The centerpiece of a small fleet donated to Kazakhstan by the United States is this 42-foot, aluminum-hulled Dauntless-class patrol boat completed by SeaArk Marine, Monticello, Arkansas, in November 1995 and shipped to the Kazakhstan Navy's main base at Aktau on the eastern shore of the Caspian Sea along with five militarized Boston Whalers. Unusually, the craft were funded by the Defense Nuclear Agency for potential use in interdicting nuclear waste smuggling. Kazakhstan's fleet, which was formally inaugurated on 17 August 1996, also has a small base at Aral'sk on the shrinking Aral Sea. Germany donated the new navy's largest combatants, four 69.6-ton patrol boats originally completed in 1952-53 for the U.S. Navy's Weser River Patrol, while Russia has promised three small mine sweepers and two 39-ton Zhuk-class patrol boats. Kazakhstan itself has built two 13ton patrol launches and has laid down a Zhuk of its own at Ural'sk.

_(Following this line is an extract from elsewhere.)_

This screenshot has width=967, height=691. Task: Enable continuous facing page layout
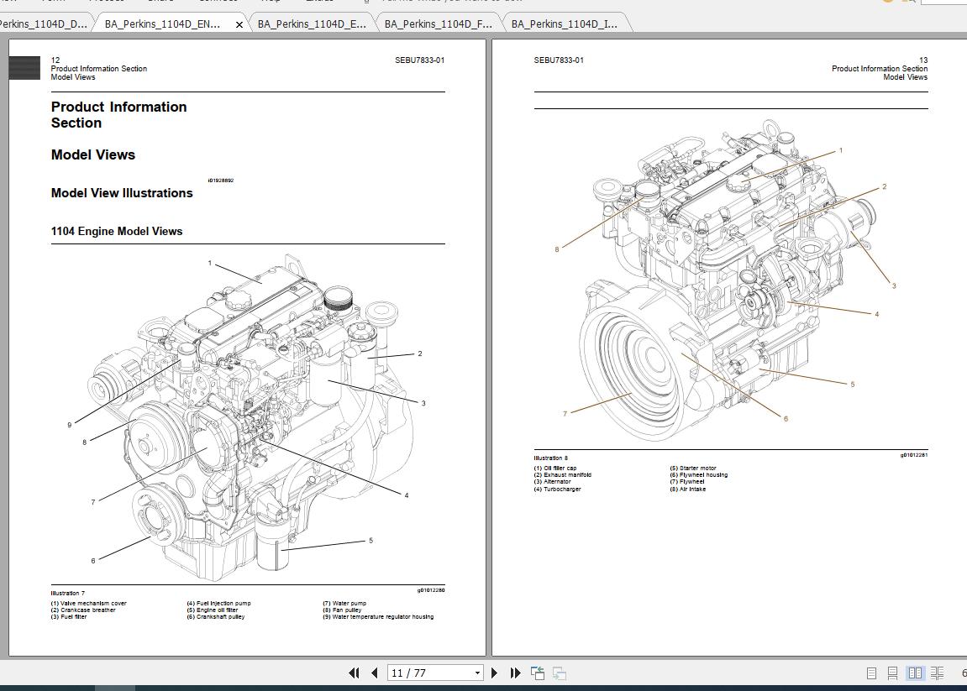[x=936, y=673]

To gain experience in the operation of larger warships, the Navy of the United Arab Emirates purchased two relatively modern, gas-turbine-powered Kortenaer-class frigates from the Netherlands Maritime Consortium on 2 April 1996. The Abu Dhabi, here on post-overhaul trials on 16 June, was completed in 1983 as the Royal Netherlands Navy's Abraham Crijnssen and had been decommissioned in June 1996; the ship is to be delivered later this year after further outfitting at den Helder. The second frigate, the Al Emirat, is the former Piet Heyn, decommissioned early in 1995, and scheduled to be delivered to the UAE early in 1998. The UAE earlier had turned down the offer of the U.S. guided-missile frigate Gallery (FFG-26), in part because of the crew requirements; it plans to operate its two Kortenaers with only 140 personnel each, 60 fewer than employed by the Dutch on their remaining four sisters. Greece bought the class name-ship this June, bringing its fleet of Kortenaers to a half dozen. The UAE has been enticing shipbuilders worldwide for several years with requests for bids on further frigates, patrol craft, and even submarines, but its navy seems unable or unwilling to sign any final contracts for new construction.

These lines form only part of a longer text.